Par François Reumont pour l’AFC

La Lettre AFC n°296

Garrett Brown était l’invité d’honneur du Festival "Toute la mémoire du monde 2019" à la Cinémathèque française, le 15 mars. L’inventeur du Steadicam® s’est prêté à une conférence marquée par l’émotion, l’humour et la générosité dans une salle Henri Langlois pleine à craquer de cinéphiles et d’opérateurs Steadicam.

Du haut de ses deux bon mètres, son regard perçant et ses cheveux blancs font parfois penser à James Cameron en plus gaillard (dont il aime souvent citer les utilisations de son Steadicam). Avec une bonne surdose d’humour en réserve quand il mime les surprises et autres moments-clés de sa carrière.

De la genèse de l’invention (avec notamment une publicité automobile pour Subaru filmée en 1970 avec un caméra suspendue au bout d’une perche de 10 mètres sous un hélicoptère, projetée sous les yeux ébahis des spectateurs) aux premiers pas en filmant ses proches, Garrett Brown insiste sur cette passion pour le mouvement de caméra qui représente pour lui le cinéma.

Garrett Brown et Régis Prosper

On retiendra de ces deux heures historiques passées avec l’un des dignes descendants de Louis Lumière ou du professeur Chrétien (comme l’a introduit Laurent Mannoni) une personnalité et un charisme hors du commun.

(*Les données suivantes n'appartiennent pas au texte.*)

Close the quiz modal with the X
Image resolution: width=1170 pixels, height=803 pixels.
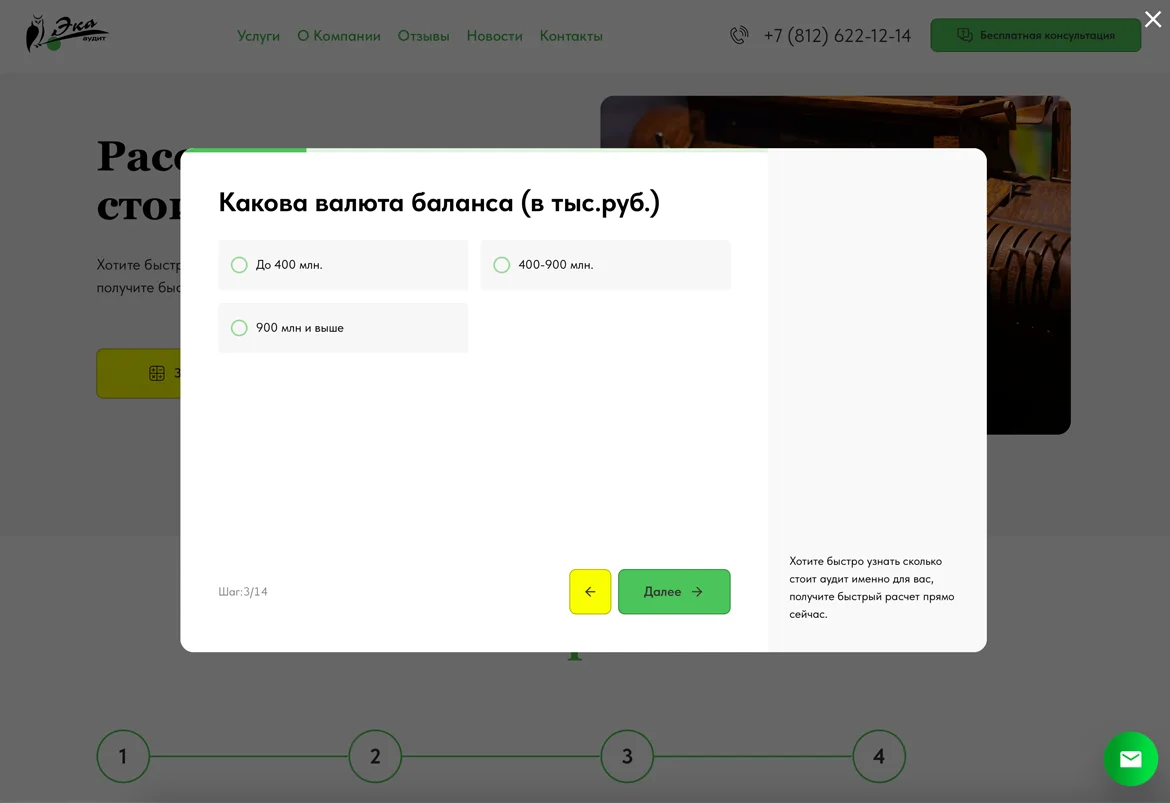coord(1152,19)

Quelques conseils aux opérateurs Steadicam débutants ou confirmés (première règle : souriez, ne tirez pas la langue avec application, bref, ayez toujours l’air cool et détendu - ne montrez jamais que vous souffrez, les réalisateurs détestent ça...), et une série de moments de l’histoire du 7e art, comme ce télex de Stanley Kubrick (alors en préparation de The Shining) qui lui annonce son vif intérêt pour la machine et lui demande aussitôt la hauteur minimale de l’axe optique quand on l’utilise.

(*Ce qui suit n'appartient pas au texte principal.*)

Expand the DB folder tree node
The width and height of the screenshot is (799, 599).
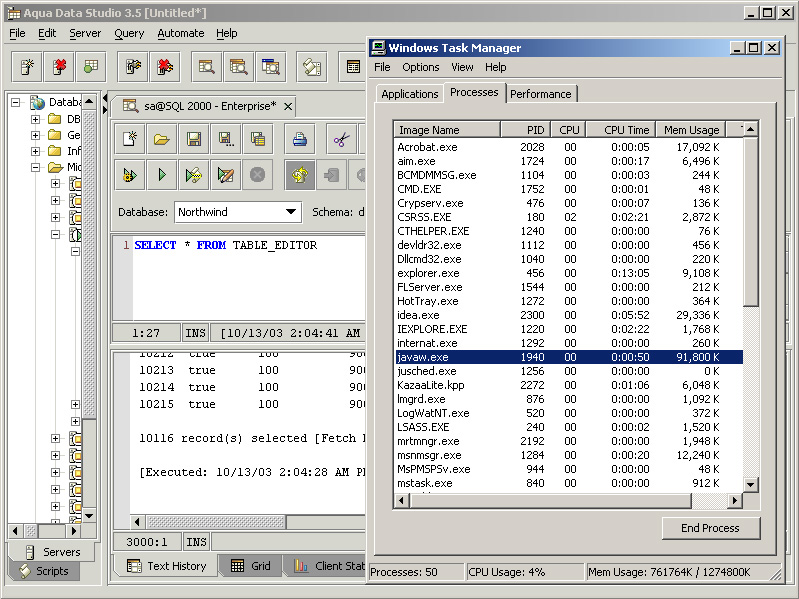point(36,119)
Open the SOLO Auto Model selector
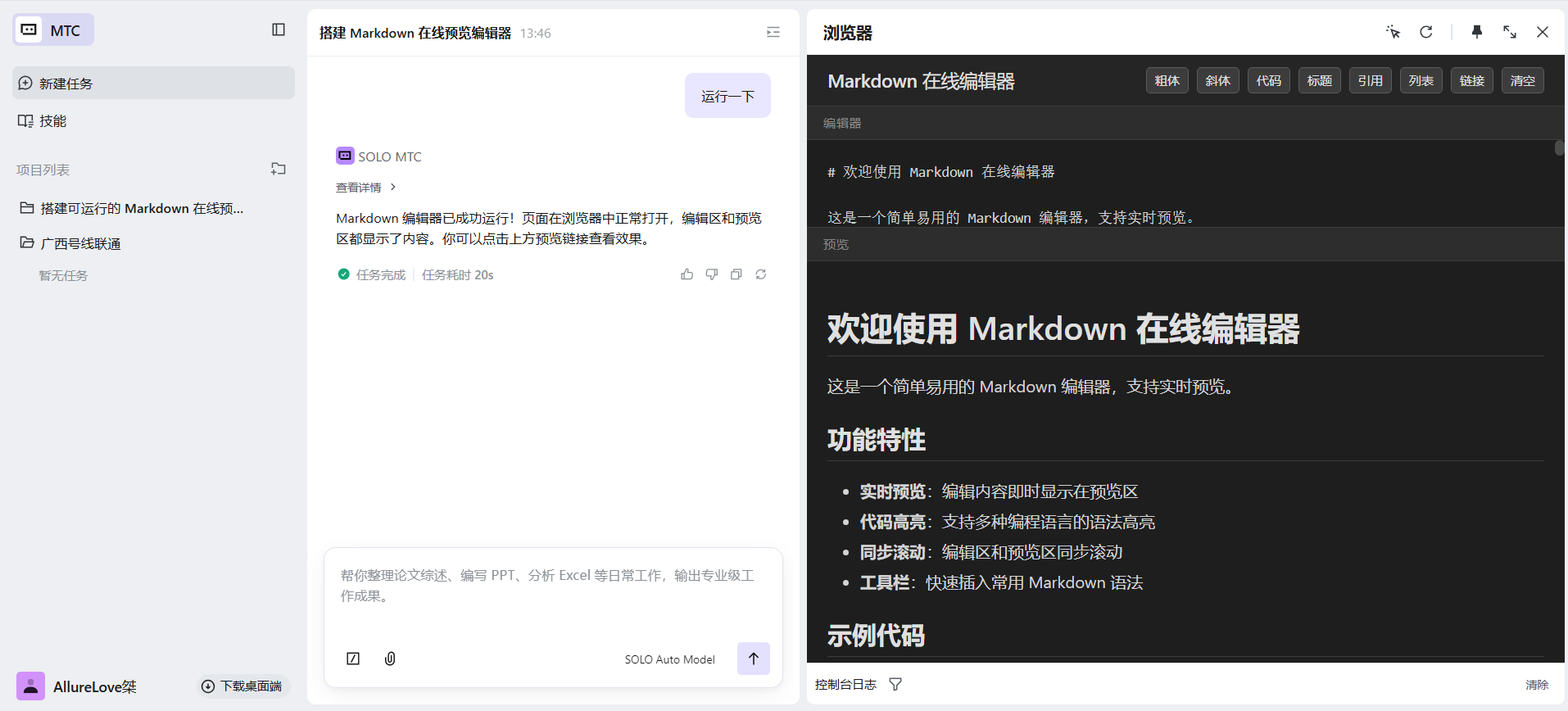1568x711 pixels. 669,659
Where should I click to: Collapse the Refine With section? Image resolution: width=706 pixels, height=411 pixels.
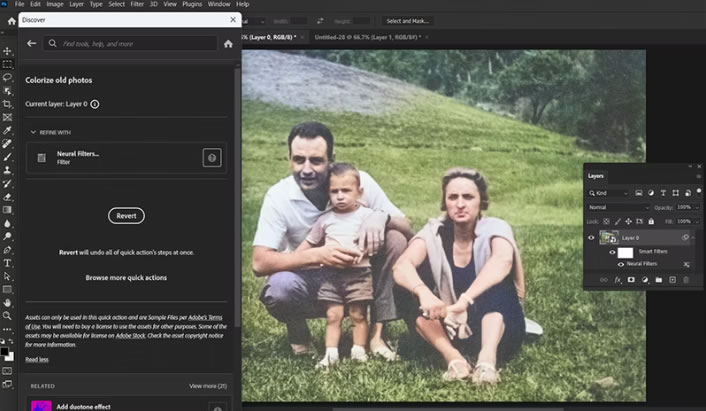(33, 132)
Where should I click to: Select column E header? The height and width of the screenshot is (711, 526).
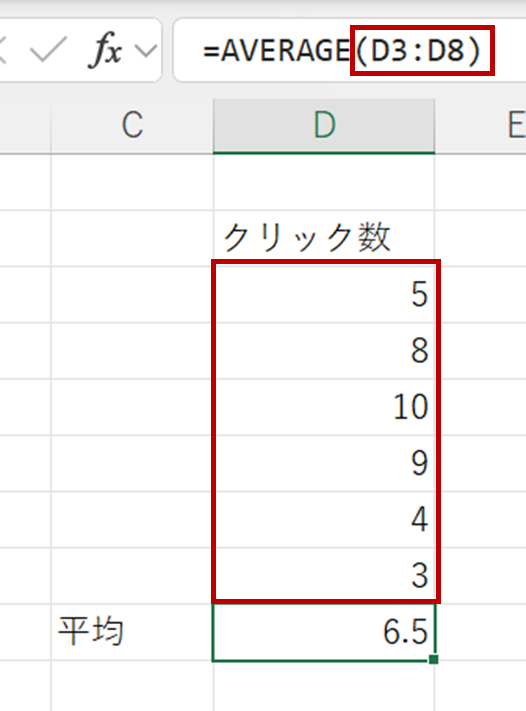point(481,126)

Ce formidable passeur de technique a été ovationné par la salle entière et par la bonne vingtaine d’opérateurs Steadicam venus honorer l’homme qui a changé leur vie (et pas mal de films également). A l’image de ce simple plan improvisé en 1983 de quelques minutes tourné innocemment avec sa femme (qu’il avoue cadrer parfois un peu bas au niveau des fesses) sur les marches qui mènent au musée de Philadelphie.

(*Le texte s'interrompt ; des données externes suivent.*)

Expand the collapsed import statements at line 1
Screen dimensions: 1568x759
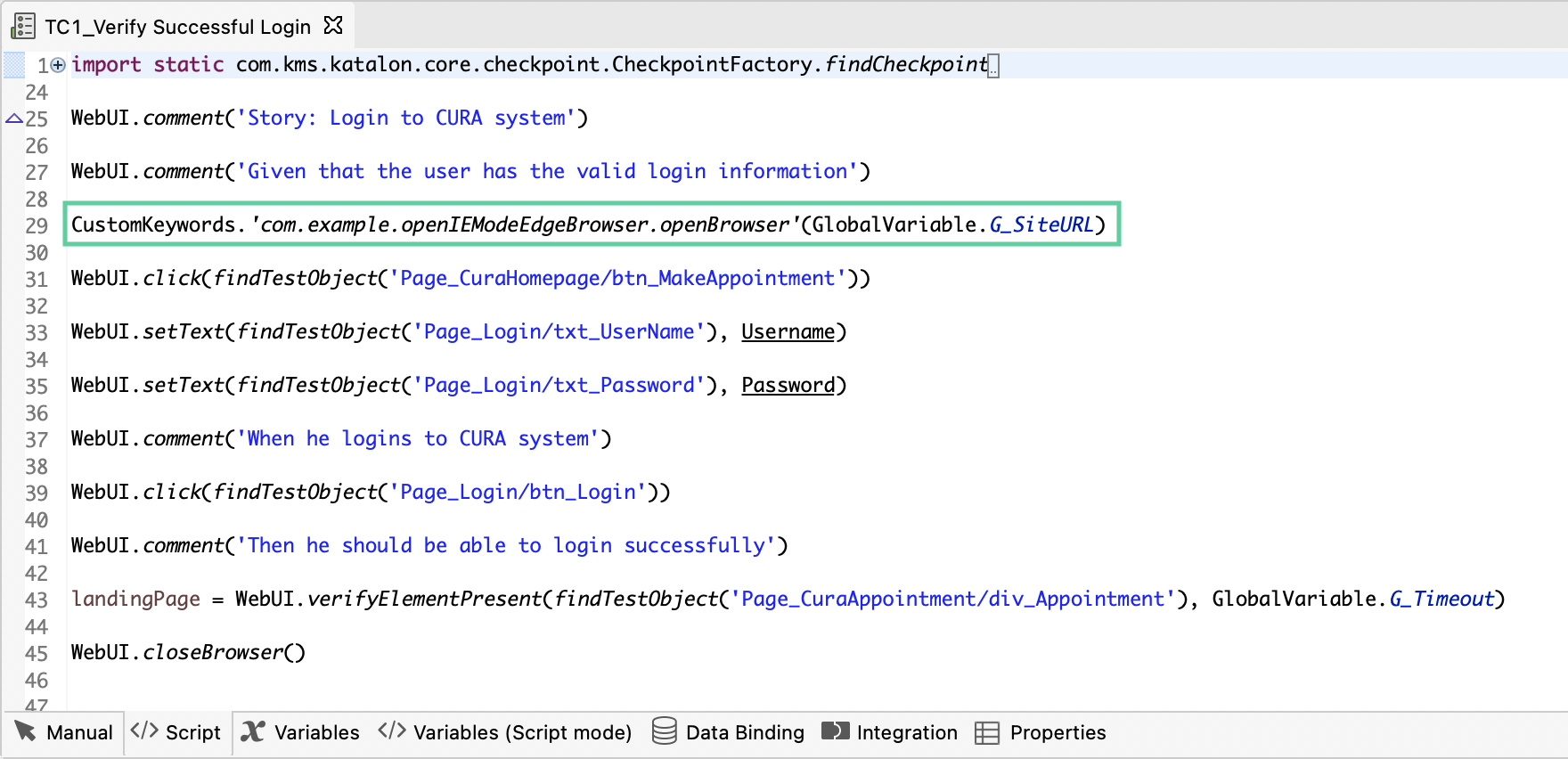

Une des toutes premières bandes VHS tournées avec le premier modèle de l’appareil atterrit dans les mains de John Avildsen, réalisateur de Rocky, en plein tournage du film. Ce dernier voit soudain arriver le plan-séquence clé-en-main qui lui manque pour immortaliser l’entraînement de Stallone.
Ni une ni deux, Garrett Brown débarque sur le tournage et capture l’un des moments de cinéma qui marquera plusieurs générations.

C’est d’ailleurs sur une série de plans tournés par Garrett Brown sur ces fameuses marches, il y a quelques mois, que s’achève sa présentation. On y voit une nuée de personnes de tous âges, communiant en une sorte de pèlerinage filmique sur le lieu, pour s’immortaliser en grimpant les marches en petite foulée et en levant les bras. « C’est marrant », explique le natif de Philadelphie (qui y réside toujours), « quand je me balade en ville je vais voir ces marches et je suis à chaque fois stupéfait par le nombre de gens qui viennent imiter Rocky. »

« Ça me fait chaud au cœur naturellement... Je vais alors prendre un café avec le conservateur du musée, qui est un voisin. Et ce dernier me dit en souriant : "Il y a juste un truc que ta machine n’avait pas prévu, Garrett... Si seulement tous ces gens pouvaient ensuite entrer dans mon musée, ça, ce serait vraiment cool !" »

Un immense merci à Jacques Delacoux, sponsor de cette soirée avec Transvideo, et un grand bravo à Régis Prosper, de Cartoni France et Planning Caméra, qui a traduit avec décontraction et sourire (comme un vrai opérateur Steadicam) les propos de Garrett. Un événement qui sera à redécouvrir très bientôt en ligne sur le site de la Cinémathèque française.